• Consegna A:
Risponda alle seguenti domande sulla recensione del romanzo "La seconda porta":
(i) Quale editore ha pubblicato il libro, e in che anno?
(ii) Di che cosa sono morti i due coniugi anziani dell'appartamento di sopra?
(iii) Con chi intende partire Adam, e verso quale destinazione?
• Consegna B: Prosegua la recensione del romanzo "La seconda porta" a partire dall'ultima frase riportata.

• Brano da leggere:
==============================
"La seconda porta" di Raul Montanari

Milano sembra divenuta lo scenario ideale per tanti romanzi italiani di recente pubblicazione. Ecco allora il libro di Raul Montanari, da titolo un po’ misterioso, La seconda porta (Baldini+Castoldi, 2019), un’allusione abbastanza trasparente alla possibilità di una seconda opportunità nella vita del protagonista, il pubblicitario di grande successo Milo Molteni. Ma se la sua vita di cinquantenne è ricca di successi professionali, non lo è altrettanto la sua vita privata: soffre di una tragica insonnia, che i sedativi non leniscono. Forse perché si è conclusa la sua relazione con Elisa: hanno vissuto una lunga relazione, lei voleva un figlio, non sono riusciti ad averne, lui non ha fatto tutto quanto necessario per ottenerlo.

Ora, nel maggio 2017, durante una notte insonne, sente rumori provenienti dall’appartamento di sopra: apprenderà che due antipatici e anziani coniugi sono morti, avvelenati dai funghi, e il loro appartamento gli viene offerto per l’acquisto. Da qui parte la storia raccontata con un linguaggio agile e incalzante: deciso all’acquisto, Molteni fa svuotare il piccolo attico da un gruppo di ragazzi stranieri ospitati da una onlus cliente della sua agenzia pubblicitaria: fra loro c’è un ragazzo bello, diverso, giovanissimo. Con grande sorpresa di Milo, il giovane Adam si è installato sul materasso rimasto dopo lo sgombro: è entrato in casa tramite una piccola porta sconosciuta, che porta direttamente tramite una scala nell’atrio del palazzo, dove sono posti i bidoni dell’immondizia. Il ragazzo è fuggito dalla HosPes perché riconosciuto da un nigeriano che vuole ucciderlo: lui vuole rimanere nascosto da Milo in attesa di partire con il suo amico Samir per il Nord Europa.
==============================
[Voci del dataset]
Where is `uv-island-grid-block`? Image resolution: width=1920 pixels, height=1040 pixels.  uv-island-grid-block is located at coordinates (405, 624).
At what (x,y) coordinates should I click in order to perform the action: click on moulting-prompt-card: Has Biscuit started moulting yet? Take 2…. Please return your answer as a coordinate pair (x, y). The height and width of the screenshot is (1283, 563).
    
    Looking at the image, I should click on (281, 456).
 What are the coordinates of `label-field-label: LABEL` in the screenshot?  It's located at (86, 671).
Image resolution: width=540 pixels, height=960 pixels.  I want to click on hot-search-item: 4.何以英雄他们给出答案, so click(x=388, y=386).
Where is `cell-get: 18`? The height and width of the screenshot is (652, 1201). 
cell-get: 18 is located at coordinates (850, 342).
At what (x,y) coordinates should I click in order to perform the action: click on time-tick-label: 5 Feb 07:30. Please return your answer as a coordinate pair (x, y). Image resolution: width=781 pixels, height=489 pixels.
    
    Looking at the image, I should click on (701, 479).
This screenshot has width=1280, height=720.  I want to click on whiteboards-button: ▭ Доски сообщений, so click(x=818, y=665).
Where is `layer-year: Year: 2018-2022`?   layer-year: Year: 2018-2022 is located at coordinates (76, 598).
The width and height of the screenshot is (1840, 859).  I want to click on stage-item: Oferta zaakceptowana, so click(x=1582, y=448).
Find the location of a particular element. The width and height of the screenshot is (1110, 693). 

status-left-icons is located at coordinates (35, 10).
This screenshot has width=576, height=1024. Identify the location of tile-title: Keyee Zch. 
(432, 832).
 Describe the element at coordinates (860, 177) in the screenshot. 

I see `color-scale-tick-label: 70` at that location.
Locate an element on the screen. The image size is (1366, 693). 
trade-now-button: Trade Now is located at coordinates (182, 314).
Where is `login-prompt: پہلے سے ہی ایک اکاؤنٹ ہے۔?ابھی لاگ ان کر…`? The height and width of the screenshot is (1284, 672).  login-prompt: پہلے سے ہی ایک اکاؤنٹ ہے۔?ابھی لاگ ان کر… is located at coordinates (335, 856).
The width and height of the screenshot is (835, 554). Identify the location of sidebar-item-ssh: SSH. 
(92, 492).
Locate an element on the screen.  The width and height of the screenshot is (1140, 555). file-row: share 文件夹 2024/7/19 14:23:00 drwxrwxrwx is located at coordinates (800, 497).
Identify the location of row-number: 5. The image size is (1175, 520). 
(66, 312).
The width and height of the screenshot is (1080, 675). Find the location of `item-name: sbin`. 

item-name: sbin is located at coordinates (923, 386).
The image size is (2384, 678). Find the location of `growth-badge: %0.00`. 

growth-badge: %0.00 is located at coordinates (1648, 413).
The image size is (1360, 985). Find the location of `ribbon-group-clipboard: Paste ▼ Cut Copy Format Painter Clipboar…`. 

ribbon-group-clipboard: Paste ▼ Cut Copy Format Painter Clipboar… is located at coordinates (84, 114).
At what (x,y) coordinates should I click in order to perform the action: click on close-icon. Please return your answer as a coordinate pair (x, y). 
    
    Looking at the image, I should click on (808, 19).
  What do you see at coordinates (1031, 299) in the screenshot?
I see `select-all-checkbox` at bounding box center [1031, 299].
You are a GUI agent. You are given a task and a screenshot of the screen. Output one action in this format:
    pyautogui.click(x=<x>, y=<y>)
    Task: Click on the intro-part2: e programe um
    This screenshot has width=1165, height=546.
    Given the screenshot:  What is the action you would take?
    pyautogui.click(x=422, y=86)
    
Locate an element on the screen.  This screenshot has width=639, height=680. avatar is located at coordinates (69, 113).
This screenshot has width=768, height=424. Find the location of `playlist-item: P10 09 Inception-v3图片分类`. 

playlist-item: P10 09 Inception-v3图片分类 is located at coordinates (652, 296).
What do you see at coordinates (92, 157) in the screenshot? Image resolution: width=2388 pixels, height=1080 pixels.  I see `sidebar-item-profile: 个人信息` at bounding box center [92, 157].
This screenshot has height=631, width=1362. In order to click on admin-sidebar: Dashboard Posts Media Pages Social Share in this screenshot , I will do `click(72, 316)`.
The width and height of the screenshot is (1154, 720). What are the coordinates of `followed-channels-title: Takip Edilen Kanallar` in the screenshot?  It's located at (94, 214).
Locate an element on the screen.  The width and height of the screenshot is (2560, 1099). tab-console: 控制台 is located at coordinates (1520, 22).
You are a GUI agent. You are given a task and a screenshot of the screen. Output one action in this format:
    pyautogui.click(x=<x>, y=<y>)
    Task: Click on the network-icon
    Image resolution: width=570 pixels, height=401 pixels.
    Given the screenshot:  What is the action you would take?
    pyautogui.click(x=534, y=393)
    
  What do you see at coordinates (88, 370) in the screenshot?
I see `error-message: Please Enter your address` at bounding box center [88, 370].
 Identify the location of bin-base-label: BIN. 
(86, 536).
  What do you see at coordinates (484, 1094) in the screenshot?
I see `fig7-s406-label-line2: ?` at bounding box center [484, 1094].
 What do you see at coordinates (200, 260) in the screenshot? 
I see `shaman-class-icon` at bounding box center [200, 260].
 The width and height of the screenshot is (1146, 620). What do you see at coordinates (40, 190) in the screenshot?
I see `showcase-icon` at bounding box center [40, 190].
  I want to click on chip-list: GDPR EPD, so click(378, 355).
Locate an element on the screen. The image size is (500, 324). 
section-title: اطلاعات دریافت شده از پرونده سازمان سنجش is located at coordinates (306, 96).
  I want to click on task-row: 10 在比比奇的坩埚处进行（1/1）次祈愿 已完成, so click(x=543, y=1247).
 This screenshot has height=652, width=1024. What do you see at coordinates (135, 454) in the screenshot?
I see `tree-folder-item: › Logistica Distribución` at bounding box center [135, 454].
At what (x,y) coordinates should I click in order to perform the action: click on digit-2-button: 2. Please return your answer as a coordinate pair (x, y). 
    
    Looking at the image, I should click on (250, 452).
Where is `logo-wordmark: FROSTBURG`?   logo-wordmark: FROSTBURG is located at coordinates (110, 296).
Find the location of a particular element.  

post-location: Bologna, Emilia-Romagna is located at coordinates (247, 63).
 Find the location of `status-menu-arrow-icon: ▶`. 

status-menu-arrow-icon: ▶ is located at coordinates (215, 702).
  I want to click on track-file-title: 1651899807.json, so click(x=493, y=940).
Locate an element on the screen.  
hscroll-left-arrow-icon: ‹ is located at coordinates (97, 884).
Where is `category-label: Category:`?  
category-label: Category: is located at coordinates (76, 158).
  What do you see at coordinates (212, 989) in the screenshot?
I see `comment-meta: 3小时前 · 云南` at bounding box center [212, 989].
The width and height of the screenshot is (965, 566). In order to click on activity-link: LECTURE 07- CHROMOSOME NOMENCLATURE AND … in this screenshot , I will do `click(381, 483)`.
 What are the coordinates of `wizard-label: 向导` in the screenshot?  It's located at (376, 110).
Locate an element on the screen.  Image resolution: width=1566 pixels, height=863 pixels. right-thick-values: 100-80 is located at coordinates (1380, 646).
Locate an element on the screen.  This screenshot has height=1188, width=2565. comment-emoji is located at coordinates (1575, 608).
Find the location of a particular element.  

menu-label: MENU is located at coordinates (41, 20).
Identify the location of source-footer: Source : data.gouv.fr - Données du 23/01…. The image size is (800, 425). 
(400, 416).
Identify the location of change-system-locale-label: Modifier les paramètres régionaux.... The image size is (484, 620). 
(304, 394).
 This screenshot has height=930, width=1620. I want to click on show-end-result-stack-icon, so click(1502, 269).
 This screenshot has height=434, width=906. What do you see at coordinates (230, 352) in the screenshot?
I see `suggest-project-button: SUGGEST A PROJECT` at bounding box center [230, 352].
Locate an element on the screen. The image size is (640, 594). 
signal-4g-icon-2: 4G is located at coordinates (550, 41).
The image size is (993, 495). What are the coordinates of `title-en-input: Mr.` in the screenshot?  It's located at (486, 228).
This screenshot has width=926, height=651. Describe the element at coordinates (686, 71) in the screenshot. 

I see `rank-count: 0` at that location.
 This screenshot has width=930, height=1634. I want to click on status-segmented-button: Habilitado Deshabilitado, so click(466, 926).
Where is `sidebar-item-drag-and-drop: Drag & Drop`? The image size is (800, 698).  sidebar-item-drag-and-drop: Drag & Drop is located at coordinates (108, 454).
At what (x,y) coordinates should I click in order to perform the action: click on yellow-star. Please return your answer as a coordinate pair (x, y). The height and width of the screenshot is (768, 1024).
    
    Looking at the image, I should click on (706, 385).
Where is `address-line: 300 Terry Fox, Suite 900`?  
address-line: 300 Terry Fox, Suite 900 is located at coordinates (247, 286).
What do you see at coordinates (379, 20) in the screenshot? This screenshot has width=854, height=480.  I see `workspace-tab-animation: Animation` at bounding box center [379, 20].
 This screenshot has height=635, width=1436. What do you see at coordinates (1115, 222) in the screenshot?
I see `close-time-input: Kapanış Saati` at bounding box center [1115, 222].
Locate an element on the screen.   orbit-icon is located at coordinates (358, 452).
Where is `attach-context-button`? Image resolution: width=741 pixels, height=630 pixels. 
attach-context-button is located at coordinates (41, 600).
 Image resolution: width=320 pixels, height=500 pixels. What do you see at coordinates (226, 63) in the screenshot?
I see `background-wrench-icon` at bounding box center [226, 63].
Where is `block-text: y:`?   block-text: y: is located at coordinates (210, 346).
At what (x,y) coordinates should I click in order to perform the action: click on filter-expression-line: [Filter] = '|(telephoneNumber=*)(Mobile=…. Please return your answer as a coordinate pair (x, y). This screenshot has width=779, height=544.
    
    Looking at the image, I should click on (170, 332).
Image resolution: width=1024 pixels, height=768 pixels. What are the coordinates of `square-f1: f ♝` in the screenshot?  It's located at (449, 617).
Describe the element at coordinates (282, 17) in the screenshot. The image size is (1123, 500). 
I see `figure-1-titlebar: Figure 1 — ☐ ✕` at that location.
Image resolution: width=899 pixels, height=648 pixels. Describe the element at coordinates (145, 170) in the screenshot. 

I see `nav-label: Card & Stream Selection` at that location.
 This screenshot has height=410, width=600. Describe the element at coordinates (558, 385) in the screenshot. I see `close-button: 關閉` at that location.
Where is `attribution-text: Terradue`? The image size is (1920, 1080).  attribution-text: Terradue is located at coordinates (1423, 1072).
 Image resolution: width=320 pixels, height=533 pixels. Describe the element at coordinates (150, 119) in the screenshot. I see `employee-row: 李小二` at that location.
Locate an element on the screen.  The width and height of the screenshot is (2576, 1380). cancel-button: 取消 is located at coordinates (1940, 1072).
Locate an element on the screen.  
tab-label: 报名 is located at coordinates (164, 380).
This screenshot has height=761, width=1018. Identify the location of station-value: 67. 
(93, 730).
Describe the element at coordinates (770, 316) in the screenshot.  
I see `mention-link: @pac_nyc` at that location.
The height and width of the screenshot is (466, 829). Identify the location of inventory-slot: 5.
==============================
• Risposta A:
(i) Baldini+Castoldi, nel 2019.
(ii) Sono morti avvelenati dai funghi.
(iii) Con il suo amico Samir, verso il Nord Europa.

• Risposta B:
Da qui partono i misteri, le bugie, le doppie verità che pongono al nostro protagonista inquietanti interrogativi morali: il bell’Adam sta dicendo la verità, è realmente in pericolo o sta sfruttando la buon fede dell’uomo adulto che lo sta ospitando, mettendolo in serio pericolo? La storia si trasforma in un noir, con tanto di comparsa di un misterioso detective, mentre Milo, che si è innamorato della bella architetta Vera, non sa come uscire fuori dal ginepraio in cui si è cacciato.

Il tema dell’immigrazione, degli scafisti, dei delitti atroci che si compiono in Nord Africa prima che i disgraziati in fuga da fame e guerra riescano a sfuggire ai loro aguzzini, pronti a morire annegati pur di scampare a torture, stupri, violenze, vengono rappresentati in questo romanzo intrecciati alla vita di un normale professionista privilegiato del cosiddetto primo mondo, che si trova a fronteggiare interrogativi etici inediti: Adam è omosessuale, per scelta o per disgrazia? È una vittima o un aguzzino? Chi deve operare la giustizia, che punire i colpevoli? Chi distinguere il bene dal male?

Montanari ci offre uno spaccato di società attuale inedito e inquietante. Anche noi lettori siamo chiamati a prendere posizione, ad analizzare un fenomeno che non si risolve con i tanti slogan gridati negli ultimi tempi da una parte politica che ha avuto grande seguito. E questo romanzo è un utile strumento di riflessione.